## Saved entries
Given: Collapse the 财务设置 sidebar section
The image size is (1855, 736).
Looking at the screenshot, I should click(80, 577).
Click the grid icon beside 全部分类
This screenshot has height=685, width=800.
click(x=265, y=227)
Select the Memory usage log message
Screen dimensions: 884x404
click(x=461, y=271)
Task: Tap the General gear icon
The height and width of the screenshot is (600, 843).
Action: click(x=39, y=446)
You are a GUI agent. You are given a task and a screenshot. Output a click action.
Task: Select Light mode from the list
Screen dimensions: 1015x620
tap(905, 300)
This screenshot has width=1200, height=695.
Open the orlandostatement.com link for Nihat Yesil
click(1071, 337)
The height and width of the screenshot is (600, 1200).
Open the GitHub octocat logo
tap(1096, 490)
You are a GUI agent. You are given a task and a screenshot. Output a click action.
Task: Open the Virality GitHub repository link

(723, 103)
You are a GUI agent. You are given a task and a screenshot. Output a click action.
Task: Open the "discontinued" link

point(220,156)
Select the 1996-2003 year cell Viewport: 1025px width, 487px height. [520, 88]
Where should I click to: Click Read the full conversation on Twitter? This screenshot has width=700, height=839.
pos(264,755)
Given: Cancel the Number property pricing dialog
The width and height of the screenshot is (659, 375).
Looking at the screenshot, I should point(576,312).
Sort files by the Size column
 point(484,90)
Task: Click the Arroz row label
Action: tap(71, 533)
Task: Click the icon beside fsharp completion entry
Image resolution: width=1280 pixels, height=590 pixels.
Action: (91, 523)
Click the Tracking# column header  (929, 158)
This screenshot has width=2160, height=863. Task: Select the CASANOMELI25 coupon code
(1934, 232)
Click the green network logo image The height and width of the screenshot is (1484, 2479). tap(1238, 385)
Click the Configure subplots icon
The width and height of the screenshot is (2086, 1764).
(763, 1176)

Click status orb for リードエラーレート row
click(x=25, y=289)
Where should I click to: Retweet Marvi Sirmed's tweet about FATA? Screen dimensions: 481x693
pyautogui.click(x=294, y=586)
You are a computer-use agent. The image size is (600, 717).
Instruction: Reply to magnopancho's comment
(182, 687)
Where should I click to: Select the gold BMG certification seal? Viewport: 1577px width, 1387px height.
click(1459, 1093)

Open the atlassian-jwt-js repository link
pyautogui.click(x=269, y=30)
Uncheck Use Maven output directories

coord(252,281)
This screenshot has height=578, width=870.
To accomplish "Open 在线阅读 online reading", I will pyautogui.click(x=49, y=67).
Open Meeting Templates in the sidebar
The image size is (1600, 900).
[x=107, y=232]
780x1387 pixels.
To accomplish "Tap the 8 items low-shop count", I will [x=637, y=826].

## Instructions for the task
Output an identical copy of every record above.

## Solution to this problem
Given: Collapse the 财务设置 sidebar section
The image size is (1855, 736).
Looking at the screenshot, I should click(80, 577).
Click the grid icon beside 全部分类
This screenshot has height=685, width=800.
click(x=265, y=227)
Select the Memory usage log message
Screen dimensions: 884x404
click(x=461, y=271)
Task: Tap the General gear icon
The height and width of the screenshot is (600, 843).
Action: click(x=39, y=446)
You are a GUI agent. You are given a task and a screenshot. Output a click action.
Task: Select Light mode from the list
Screen dimensions: 1015x620
tap(905, 300)
This screenshot has width=1200, height=695.
Open the orlandostatement.com link for Nihat Yesil
click(1071, 337)
The height and width of the screenshot is (600, 1200).
Open the GitHub octocat logo
tap(1096, 490)
You are a GUI agent. You are given a task and a screenshot. Output a click action.
Task: Open the Virality GitHub repository link

(723, 103)
You are a GUI agent. You are given a task and a screenshot. Output a click action.
Task: Open the "discontinued" link

point(220,156)
Select the 1996-2003 year cell Viewport: 1025px width, 487px height. [520, 88]
Where should I click to: Click Read the full conversation on Twitter? This screenshot has width=700, height=839.
pos(264,755)
Given: Cancel the Number property pricing dialog
The width and height of the screenshot is (659, 375).
Looking at the screenshot, I should point(576,312).
Sort files by the Size column
 point(484,90)
Task: Click the Arroz row label
Action: tap(71, 533)
Task: Click the icon beside fsharp completion entry
Image resolution: width=1280 pixels, height=590 pixels.
Action: (91, 523)
Click the Tracking# column header  (929, 158)
This screenshot has width=2160, height=863. Task: Select the CASANOMELI25 coupon code
(1934, 232)
Click the green network logo image The height and width of the screenshot is (1484, 2479). tap(1238, 385)
Click the Configure subplots icon
The width and height of the screenshot is (2086, 1764).
(763, 1176)

Click status orb for リードエラーレート row
click(x=25, y=289)
Where should I click to: Retweet Marvi Sirmed's tweet about FATA? Screen dimensions: 481x693
pyautogui.click(x=294, y=586)
You are a computer-use agent. The image size is (600, 717).
Instruction: Reply to magnopancho's comment
(182, 687)
Where should I click to: Select the gold BMG certification seal? Viewport: 1577px width, 1387px height.
click(1459, 1093)

Open the atlassian-jwt-js repository link
pyautogui.click(x=269, y=30)
Uncheck Use Maven output directories

coord(252,281)
This screenshot has height=578, width=870.
To accomplish "Open 在线阅读 online reading", I will pyautogui.click(x=49, y=67).
Open Meeting Templates in the sidebar
The image size is (1600, 900).
[x=107, y=232]
780x1387 pixels.
To accomplish "Tap the 8 items low-shop count", I will [x=637, y=826].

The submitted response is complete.